Noho, for North of Houston Street, is adjacent to the more famous Soho in lower Manhattan. The neighborhood has a colorful history, starting as a private garden, and later, an elite area developed by the wealthy Astor family.

Noho, roughly triangular-shaped, is bordered by Houston Street (where numbered streets begin) on south, 9th Street on north, Mercer Street on west and Bowery on east. Noho is a small enclave, encompassing only about 15 blocks, but it borders on Cooper Square, home to the prestigious institute Cooper Union for the Advancement of Science and Art, established in 1853.  Lafayette Street runs north-south through the heart of Noho. Astor Place, a one-block street, anchors the area with the 6 train station, one of the few subway stops included in the List of Registered Historic Places.

Historical Value Of The Noho Neighborhood

In the 1740s, New York’s first botanical garden was planted near the present-day intersection of Lafayette Street and Astor Place. In 1804, John Jacob Astor purchased the garden site, beginning the Astor family’s long association with Noho. Throughout the 19th century, Noho became home to wealthy aristocrats like the Vanderbilts who constructed fabulous mansions, extensive gardens, and smart retail shops. Buildings still standing from this period include Astor Library and Colonnade Row, an impressive set of landmarked Greek Revival buildings originally constructed as homes in the 1830s.

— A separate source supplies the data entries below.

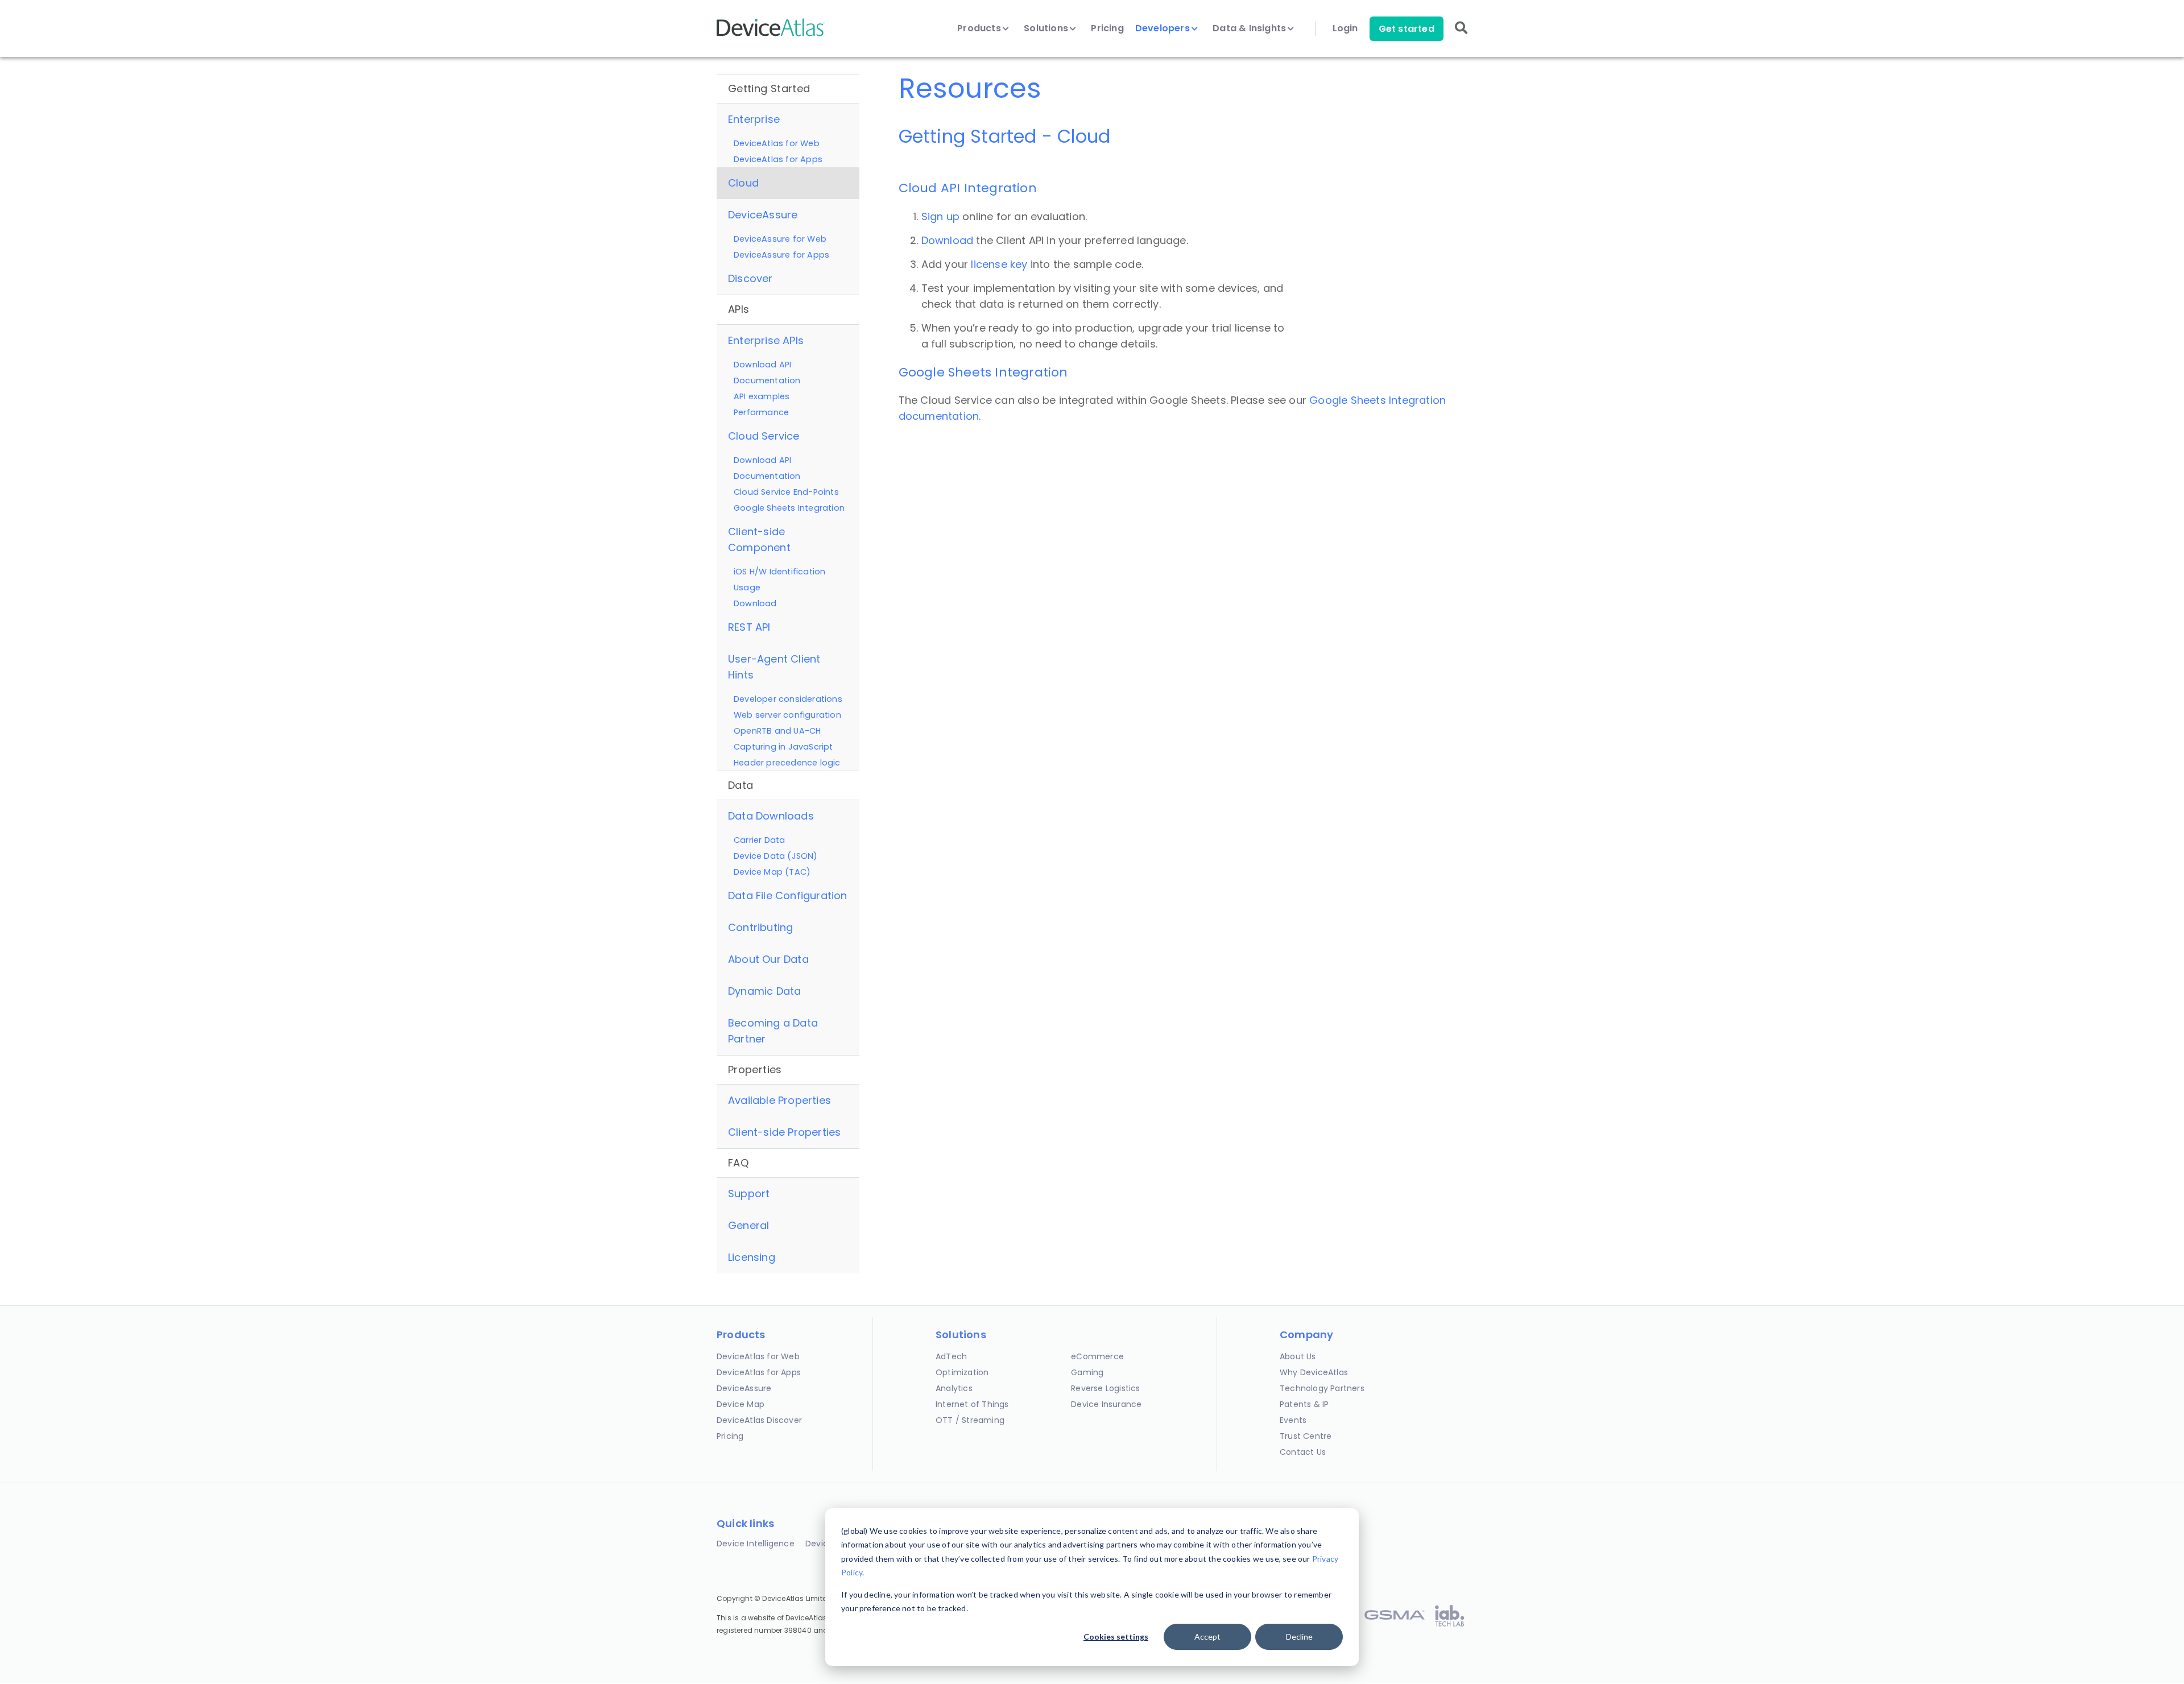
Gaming (1087, 1372)
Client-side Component (759, 539)
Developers (1163, 28)
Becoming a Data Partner (773, 1031)
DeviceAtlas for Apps (778, 159)
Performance (761, 412)
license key (999, 264)
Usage (747, 587)
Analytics (954, 1388)
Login (1345, 28)
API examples (761, 396)
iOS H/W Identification (779, 571)
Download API (762, 364)
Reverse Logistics (1105, 1388)
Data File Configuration (787, 895)
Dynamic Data (764, 991)
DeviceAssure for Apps (781, 254)
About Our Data (768, 959)
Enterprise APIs (766, 340)
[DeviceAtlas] (771, 35)
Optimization (962, 1372)
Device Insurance (1106, 1404)
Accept (1207, 1636)
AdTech (951, 1356)
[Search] (1461, 35)
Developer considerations (788, 699)
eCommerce (1097, 1356)
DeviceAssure (762, 215)
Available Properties (779, 1100)
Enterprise (754, 119)
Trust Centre (1305, 1436)
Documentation (767, 380)
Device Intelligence (756, 1543)
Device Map (740, 1404)
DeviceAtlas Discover (759, 1420)
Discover (750, 278)
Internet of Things (972, 1404)
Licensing (751, 1257)
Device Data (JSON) (776, 856)
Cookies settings (1115, 1636)
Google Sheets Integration (789, 508)
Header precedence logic (787, 762)
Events (1293, 1420)
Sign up (940, 216)
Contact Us (1303, 1452)
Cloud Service (764, 436)
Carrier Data (759, 840)
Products (980, 28)
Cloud (743, 183)
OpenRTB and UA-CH (777, 731)
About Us (1298, 1356)
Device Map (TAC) (772, 872)
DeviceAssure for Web (780, 239)
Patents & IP (1304, 1404)
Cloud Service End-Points (786, 492)
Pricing (1107, 28)
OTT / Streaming (970, 1420)
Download (755, 603)
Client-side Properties (784, 1132)
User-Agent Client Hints (774, 667)
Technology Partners (1322, 1388)
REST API (749, 627)
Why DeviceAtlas (1314, 1372)
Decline (1299, 1636)
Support (749, 1193)
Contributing (760, 927)
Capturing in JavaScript (783, 746)
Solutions (1047, 28)
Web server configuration (787, 715)
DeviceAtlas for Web (777, 143)
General (748, 1225)
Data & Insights (1250, 28)
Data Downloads (771, 816)
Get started (1406, 28)
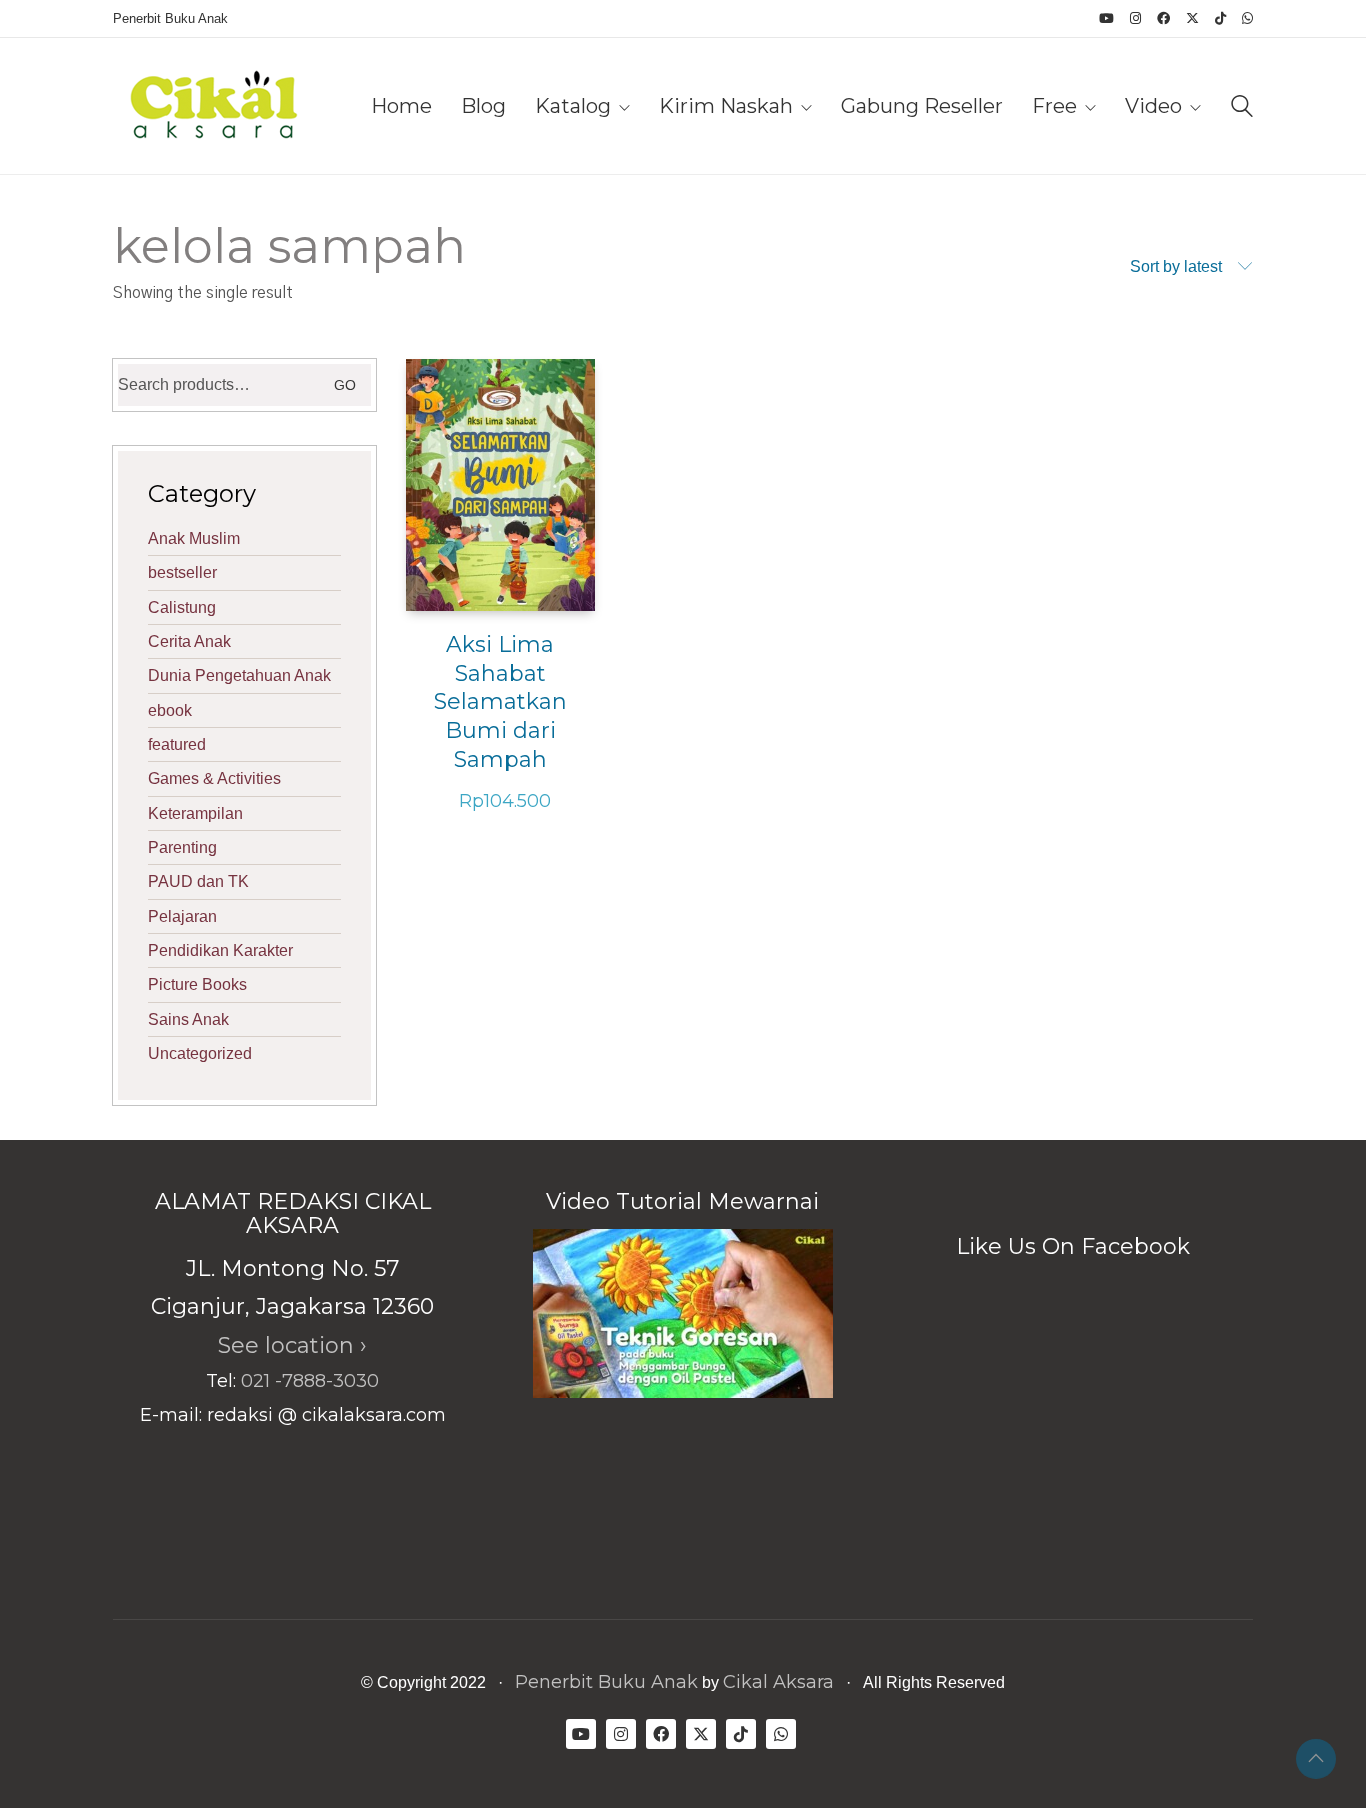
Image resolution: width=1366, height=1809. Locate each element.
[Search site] (1242, 108)
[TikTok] (741, 1734)
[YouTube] (581, 1734)
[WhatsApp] (781, 1734)
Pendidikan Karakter (220, 950)
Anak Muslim (194, 538)
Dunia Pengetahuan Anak (239, 675)
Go (345, 385)
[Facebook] (661, 1734)
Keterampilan (195, 813)
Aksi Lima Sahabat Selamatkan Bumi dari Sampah (500, 701)
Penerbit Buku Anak (606, 1682)
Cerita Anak (189, 641)
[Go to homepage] (213, 106)
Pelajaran (182, 916)
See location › (292, 1345)
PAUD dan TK (198, 881)
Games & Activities (214, 778)
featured (177, 744)
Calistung (182, 607)
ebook (170, 710)
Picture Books (197, 984)
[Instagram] (621, 1734)
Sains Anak (188, 1019)
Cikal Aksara (778, 1682)
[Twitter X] (701, 1734)
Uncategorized (200, 1053)
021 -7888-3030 (310, 1381)
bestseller (182, 572)
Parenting (182, 847)
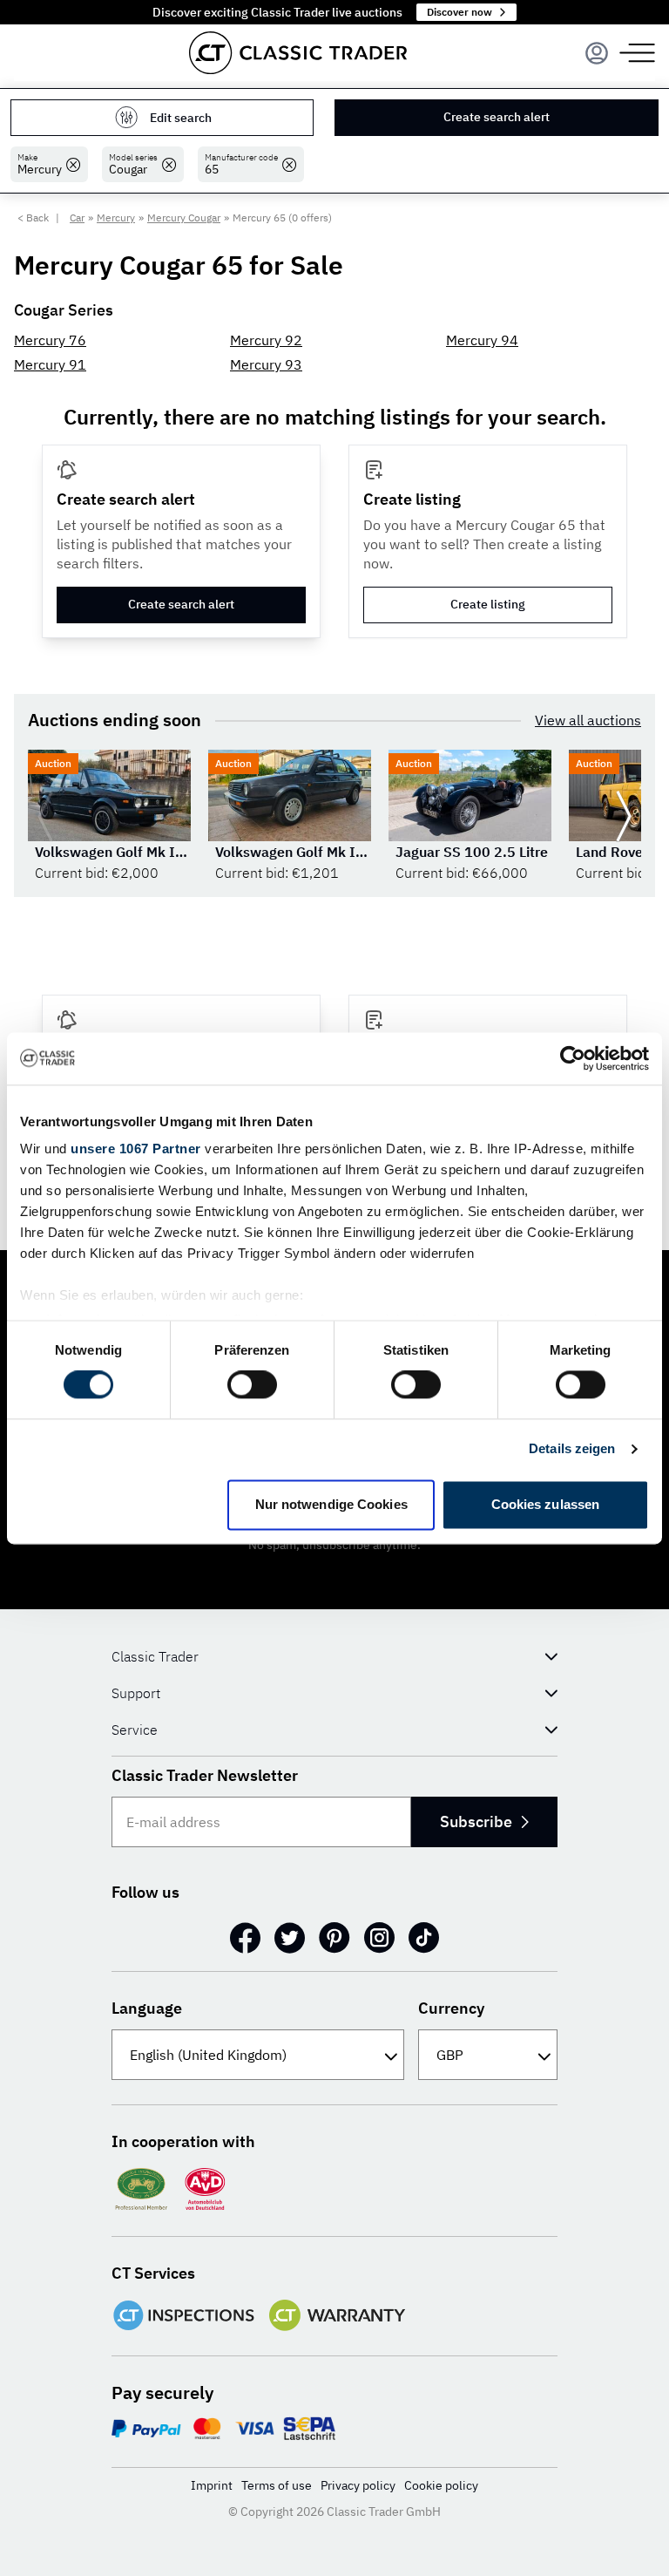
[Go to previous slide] (45, 816)
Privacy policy (358, 2485)
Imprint (212, 2485)
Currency (451, 2008)
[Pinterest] (334, 1938)
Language (147, 2008)
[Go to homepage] (298, 52)
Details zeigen (572, 1449)
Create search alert (496, 117)
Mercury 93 (266, 364)
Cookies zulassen (545, 1504)
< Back (33, 217)
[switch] (252, 1385)
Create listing (487, 604)
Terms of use (276, 2485)
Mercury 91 (50, 364)
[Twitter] (289, 1938)
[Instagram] (379, 1938)
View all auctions (588, 720)
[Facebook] (245, 1938)
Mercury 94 (482, 340)
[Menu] (596, 53)
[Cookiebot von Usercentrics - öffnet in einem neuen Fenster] (573, 1058)
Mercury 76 (50, 340)
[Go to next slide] (623, 816)
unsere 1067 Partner (136, 1148)
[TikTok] (424, 1938)
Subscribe (476, 1821)
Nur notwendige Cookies (331, 1504)
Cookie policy (441, 2485)
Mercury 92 (266, 340)
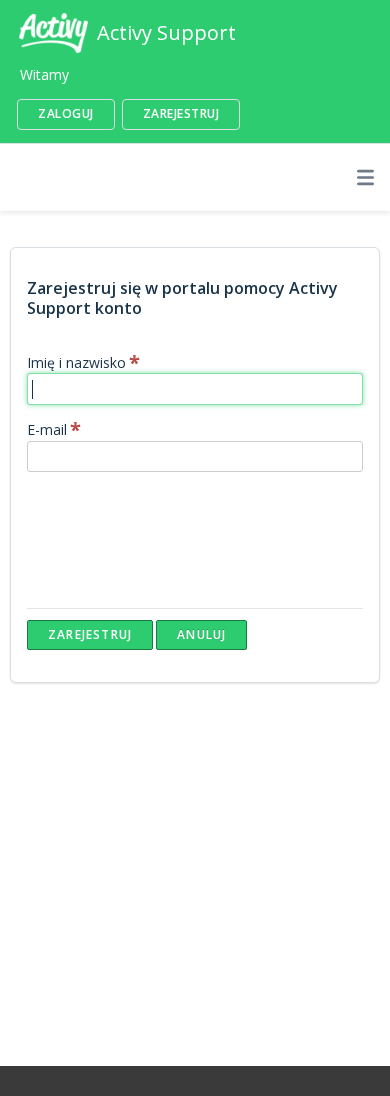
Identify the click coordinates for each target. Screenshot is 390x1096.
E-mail (47, 429)
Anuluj (201, 634)
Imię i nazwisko (76, 362)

Today, nearly all of Noho is protected as a historic district by NYC Landmarks Preservation Commission. However, in the early 20th century, before the preservation movement began, many fine homes were demolished and replaced by industrial lofts. As in neighboring Soho, artists of the 1960s were attracted to these large, open, light-filled spaces, and Noho became once again a residential area. Famous artists who lived in Noho were Andy Warhol, Chuck Close, Robert Mapplethorpe, and Jean-Michel Basquiat.

Housing Opportunities

Noho offers a range of housing opportunities, from converted lofts to apartment buildings, to townhomes. The neighborhood is generally upscale, like its neighbor Soho. Rent for a one-bedroom average $3600/month in 2019 according to Renthop, and about $5300 in a doorman building according to NYbits.

Noho is an excellent housing solution for residents who like the charm of Soho and spacious loft living, but prefer to avoid the crowds and commerce. Noho is historic, centrally located, and offers beautiful homes for sale or rent.